Crews continue cleanup efforts from coastal winter storm damage continues
Crews are still dealing with historic coastal damage from fierce winter nor'easters and extreme tides.
Much of the damage was apparent right away, but some is still playing out, like the road collapsing around a storm drain on Ocean Boulevard in Hampton.
Officials said the erosion from so much water flow was just one of the issues that Seacoast crews are facing.
The repairs and cleanup come as Memorial Day is fast approaching.

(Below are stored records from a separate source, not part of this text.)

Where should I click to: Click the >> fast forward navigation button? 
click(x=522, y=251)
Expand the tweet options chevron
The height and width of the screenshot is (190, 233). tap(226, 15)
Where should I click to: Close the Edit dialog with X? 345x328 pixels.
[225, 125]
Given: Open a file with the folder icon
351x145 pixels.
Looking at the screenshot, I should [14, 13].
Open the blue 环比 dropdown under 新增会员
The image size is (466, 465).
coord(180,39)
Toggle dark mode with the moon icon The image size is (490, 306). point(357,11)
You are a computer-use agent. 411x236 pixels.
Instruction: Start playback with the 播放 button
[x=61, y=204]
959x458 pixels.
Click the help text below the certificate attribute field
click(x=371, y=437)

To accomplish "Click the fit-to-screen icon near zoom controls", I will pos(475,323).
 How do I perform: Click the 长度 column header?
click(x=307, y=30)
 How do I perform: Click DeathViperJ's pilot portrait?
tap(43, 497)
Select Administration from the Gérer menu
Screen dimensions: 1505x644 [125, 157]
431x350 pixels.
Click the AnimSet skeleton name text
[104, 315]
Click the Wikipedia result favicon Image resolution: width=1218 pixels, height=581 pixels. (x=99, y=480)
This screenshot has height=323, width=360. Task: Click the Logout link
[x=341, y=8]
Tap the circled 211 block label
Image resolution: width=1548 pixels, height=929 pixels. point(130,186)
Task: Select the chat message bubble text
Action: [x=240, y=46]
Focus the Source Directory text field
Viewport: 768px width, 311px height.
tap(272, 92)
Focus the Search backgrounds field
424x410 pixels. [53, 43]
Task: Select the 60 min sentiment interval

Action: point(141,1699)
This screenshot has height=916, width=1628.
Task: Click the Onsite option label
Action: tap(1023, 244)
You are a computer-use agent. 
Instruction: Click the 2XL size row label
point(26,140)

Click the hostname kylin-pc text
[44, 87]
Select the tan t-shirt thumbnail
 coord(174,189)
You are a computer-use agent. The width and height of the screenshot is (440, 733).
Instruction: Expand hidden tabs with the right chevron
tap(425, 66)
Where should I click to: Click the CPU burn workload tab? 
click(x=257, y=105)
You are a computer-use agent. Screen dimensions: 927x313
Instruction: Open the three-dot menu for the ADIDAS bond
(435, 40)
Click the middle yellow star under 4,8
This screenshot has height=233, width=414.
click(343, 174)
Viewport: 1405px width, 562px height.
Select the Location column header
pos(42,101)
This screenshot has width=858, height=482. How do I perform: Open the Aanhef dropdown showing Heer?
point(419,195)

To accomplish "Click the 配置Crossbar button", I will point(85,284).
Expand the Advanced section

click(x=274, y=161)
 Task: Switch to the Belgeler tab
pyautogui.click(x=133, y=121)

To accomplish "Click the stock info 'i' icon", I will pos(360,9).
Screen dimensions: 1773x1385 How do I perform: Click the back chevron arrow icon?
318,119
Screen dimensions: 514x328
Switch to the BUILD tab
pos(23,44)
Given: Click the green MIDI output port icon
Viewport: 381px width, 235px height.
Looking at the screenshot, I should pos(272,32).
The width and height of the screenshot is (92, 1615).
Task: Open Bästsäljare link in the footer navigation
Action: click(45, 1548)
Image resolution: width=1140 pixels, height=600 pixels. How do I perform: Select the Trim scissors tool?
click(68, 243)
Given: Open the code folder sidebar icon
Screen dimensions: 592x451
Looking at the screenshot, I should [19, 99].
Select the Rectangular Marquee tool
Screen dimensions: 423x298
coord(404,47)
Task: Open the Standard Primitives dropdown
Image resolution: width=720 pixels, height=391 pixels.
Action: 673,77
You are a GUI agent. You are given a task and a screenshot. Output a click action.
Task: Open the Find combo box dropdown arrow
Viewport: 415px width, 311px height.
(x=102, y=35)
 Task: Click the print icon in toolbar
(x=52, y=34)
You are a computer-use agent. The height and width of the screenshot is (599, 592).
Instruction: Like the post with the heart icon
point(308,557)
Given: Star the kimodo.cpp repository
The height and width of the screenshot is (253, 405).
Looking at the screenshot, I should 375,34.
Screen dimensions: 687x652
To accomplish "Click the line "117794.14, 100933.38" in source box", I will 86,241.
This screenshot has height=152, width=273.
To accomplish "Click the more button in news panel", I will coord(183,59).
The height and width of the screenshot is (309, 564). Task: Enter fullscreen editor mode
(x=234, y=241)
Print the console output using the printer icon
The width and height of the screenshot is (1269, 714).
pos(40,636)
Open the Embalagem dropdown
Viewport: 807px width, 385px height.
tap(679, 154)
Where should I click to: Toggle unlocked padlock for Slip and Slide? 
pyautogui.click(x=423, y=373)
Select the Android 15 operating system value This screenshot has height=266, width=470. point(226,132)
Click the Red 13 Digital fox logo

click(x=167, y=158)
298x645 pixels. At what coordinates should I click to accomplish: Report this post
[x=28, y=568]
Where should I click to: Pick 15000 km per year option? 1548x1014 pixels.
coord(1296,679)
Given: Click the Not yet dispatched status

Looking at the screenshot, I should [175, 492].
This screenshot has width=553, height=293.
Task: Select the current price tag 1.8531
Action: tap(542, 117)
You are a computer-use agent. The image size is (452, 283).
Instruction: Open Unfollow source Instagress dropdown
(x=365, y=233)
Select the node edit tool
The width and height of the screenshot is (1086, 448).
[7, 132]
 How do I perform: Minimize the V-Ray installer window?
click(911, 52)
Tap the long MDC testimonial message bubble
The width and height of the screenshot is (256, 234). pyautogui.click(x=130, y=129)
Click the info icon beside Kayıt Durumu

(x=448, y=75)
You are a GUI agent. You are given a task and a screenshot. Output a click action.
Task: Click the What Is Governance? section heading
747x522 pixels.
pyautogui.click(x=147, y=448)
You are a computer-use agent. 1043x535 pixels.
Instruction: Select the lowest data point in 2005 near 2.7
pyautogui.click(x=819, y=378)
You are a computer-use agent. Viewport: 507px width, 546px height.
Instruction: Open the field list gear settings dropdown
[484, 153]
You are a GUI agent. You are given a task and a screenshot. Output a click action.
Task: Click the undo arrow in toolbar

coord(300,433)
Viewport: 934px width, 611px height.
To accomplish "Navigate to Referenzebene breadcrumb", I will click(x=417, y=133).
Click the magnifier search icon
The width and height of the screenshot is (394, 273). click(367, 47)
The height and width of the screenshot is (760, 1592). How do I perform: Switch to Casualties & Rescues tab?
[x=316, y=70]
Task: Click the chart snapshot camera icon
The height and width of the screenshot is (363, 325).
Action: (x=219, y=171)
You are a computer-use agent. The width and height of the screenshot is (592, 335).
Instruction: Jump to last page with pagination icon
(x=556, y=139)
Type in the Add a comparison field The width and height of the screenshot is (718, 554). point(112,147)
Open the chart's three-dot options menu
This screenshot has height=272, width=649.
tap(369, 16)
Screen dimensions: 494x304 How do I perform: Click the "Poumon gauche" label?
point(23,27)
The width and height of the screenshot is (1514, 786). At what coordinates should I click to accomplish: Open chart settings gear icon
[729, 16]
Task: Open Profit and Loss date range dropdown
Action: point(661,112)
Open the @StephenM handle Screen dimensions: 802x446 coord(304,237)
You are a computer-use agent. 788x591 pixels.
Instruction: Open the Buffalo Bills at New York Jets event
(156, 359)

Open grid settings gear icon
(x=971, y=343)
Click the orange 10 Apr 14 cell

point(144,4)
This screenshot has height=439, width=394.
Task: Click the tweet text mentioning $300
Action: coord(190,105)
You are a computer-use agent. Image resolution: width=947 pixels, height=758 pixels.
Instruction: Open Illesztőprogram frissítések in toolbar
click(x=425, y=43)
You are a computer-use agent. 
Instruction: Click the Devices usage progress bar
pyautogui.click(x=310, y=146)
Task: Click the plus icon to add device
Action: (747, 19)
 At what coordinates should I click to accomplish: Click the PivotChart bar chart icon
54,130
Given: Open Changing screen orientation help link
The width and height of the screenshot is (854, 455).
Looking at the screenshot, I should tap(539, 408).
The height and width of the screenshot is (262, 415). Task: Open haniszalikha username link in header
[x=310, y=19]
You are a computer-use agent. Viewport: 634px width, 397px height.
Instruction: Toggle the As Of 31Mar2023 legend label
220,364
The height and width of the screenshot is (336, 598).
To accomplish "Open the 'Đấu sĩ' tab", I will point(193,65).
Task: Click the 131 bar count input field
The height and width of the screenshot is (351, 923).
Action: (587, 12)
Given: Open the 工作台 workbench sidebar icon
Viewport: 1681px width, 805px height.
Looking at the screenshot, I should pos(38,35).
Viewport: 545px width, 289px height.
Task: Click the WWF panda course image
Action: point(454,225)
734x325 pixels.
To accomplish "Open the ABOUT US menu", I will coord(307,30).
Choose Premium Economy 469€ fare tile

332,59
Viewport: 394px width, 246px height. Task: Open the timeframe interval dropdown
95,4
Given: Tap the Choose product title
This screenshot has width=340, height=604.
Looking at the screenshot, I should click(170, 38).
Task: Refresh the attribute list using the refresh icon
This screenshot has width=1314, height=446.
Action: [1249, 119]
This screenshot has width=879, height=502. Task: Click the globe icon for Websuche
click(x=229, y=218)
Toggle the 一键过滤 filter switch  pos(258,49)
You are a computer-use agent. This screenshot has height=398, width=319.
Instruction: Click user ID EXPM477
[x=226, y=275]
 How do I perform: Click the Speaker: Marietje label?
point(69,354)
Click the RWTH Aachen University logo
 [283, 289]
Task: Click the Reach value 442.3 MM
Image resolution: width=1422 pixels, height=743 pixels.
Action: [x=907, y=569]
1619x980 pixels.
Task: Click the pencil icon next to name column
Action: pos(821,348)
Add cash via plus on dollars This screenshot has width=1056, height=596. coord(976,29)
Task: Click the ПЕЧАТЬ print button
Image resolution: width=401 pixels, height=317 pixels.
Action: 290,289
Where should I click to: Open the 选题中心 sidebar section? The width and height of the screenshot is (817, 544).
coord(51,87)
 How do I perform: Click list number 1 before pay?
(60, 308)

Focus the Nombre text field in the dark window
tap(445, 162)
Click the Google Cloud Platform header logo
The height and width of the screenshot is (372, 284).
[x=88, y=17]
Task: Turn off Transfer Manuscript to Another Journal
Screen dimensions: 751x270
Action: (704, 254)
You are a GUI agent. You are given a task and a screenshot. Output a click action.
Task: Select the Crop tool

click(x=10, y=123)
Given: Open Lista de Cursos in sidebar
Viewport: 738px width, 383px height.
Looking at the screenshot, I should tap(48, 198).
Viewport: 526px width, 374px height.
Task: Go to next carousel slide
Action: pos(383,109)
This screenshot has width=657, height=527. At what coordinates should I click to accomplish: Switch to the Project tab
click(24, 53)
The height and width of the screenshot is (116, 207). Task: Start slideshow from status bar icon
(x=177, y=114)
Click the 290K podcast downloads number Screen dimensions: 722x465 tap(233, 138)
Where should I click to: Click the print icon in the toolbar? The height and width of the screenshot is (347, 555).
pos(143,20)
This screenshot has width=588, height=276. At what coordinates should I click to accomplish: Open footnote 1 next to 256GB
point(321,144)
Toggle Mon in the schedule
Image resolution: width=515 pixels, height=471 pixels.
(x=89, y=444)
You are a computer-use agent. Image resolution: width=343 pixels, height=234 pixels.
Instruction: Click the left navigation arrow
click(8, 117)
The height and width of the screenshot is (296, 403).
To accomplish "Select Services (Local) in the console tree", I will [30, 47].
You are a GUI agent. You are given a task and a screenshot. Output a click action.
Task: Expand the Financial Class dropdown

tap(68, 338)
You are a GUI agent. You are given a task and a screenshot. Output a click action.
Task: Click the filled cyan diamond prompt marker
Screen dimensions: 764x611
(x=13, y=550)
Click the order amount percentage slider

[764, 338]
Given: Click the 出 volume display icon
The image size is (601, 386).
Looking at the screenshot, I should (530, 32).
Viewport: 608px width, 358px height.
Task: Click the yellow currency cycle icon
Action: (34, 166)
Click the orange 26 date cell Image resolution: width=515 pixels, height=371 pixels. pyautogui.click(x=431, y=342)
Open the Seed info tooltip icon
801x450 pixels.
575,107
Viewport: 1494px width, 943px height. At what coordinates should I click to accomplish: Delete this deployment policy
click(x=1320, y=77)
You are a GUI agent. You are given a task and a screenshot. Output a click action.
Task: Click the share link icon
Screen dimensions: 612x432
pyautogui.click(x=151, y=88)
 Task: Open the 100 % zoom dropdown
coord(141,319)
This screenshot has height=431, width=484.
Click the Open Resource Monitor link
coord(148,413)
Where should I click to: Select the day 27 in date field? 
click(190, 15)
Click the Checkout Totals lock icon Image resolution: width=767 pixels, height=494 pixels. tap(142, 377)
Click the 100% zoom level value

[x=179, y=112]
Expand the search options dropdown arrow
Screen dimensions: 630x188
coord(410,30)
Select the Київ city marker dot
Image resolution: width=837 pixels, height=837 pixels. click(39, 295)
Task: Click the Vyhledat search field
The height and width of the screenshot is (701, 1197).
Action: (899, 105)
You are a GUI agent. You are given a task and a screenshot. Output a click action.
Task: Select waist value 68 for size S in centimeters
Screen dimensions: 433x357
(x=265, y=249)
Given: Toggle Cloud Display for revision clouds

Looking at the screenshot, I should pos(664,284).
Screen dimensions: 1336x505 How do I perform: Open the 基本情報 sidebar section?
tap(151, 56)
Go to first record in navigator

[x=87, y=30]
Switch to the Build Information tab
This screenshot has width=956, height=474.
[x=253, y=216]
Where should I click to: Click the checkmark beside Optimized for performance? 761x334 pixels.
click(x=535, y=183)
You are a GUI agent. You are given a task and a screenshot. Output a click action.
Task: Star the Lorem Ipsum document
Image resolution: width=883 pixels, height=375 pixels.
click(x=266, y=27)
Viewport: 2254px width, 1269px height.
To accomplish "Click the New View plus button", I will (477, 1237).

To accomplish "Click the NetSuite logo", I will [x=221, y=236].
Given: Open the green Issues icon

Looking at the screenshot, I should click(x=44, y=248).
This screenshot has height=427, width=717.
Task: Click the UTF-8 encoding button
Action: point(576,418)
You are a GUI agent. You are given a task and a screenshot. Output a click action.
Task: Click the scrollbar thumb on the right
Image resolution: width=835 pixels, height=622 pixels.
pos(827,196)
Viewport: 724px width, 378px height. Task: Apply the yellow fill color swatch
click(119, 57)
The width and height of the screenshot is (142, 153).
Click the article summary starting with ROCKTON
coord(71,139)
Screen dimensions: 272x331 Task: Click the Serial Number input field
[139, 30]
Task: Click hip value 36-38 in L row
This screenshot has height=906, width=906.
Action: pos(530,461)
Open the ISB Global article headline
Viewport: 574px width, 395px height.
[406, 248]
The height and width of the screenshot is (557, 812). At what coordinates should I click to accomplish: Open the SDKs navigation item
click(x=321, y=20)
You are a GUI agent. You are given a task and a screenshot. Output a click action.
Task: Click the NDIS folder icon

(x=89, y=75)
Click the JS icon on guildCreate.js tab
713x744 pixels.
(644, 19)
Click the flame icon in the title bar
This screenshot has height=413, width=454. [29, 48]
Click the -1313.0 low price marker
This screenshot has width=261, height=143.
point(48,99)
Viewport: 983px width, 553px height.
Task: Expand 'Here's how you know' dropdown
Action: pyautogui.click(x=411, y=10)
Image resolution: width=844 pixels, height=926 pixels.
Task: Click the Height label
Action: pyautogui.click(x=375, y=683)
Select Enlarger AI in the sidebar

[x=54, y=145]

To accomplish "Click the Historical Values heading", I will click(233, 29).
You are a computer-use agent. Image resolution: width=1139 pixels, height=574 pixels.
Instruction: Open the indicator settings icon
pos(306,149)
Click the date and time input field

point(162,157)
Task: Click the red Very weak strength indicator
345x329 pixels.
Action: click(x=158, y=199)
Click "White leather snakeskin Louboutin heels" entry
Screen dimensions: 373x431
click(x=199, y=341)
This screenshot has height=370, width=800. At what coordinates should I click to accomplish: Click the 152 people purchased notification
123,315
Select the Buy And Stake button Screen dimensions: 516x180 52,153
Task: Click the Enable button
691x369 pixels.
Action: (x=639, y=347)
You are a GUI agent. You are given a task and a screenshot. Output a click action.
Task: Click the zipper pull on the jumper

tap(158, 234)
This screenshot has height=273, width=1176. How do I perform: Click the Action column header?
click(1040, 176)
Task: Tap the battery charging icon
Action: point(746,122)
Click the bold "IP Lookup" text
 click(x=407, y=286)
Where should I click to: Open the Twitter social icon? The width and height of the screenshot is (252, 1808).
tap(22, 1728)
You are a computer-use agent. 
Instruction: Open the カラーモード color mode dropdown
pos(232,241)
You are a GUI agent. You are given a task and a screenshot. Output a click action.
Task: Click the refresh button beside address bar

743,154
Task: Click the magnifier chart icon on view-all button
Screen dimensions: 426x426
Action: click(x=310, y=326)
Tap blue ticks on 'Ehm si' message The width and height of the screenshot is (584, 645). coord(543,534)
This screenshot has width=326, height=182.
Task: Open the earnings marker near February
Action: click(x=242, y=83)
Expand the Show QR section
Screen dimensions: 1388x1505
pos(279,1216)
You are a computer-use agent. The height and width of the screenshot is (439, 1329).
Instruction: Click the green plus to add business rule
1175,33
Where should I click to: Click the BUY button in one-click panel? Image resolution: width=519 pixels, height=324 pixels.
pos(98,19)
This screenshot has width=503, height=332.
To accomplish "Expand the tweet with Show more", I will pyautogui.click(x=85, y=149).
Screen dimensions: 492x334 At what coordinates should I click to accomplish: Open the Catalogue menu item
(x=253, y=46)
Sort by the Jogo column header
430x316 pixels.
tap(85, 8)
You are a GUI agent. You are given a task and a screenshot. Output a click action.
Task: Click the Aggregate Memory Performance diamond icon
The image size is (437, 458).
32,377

“You can see what it did to all these big rock walls,” said Dave Succi, the Rye/North Hampton foreman for the New Hampshire Department of Transportation. “You really don't know until you start putting the roads back together."
A Northwood NHDOT crew is pitching in, shoring up part of Route 1-A in Rye.
“During the storms, the beach actually came right up over the road here and washed this whole side out,” said Dave Almon, Northwood foreman for NHDOT.
Crews filled under the road, then around it, covering it with erosion control matting.
They also removed tons of wave-tossed rocks.
“We've been going right from one end to the other with the excavator, just scooping up rocks that we plowed onto people's front lawns,” Almon said.
Parts of the parking lot at North Hampton State Beach were completely washed away and have been closed since. Crews on Thursday were getting ready to pave.
Ryan Lee owns The Beach Plum, which is across the street from that parking lot. Lee said he was relieved.
“Without that parking lot, we just lose a lot of traffic,” Lee said.
As the Hampton Department of Public Works crews moved sand left in its lots, a truck cleaned out catch basins clogged with sand.
“You have so much damage, undermining of the sidewalks and some of the roadways. What we'll want to do is get it safe for the motoring public and so when the tourists come down they see our best foot forward, you know,” Succi said.
Succi said Memorial Day is the target to be finished, but they still have a long way to go.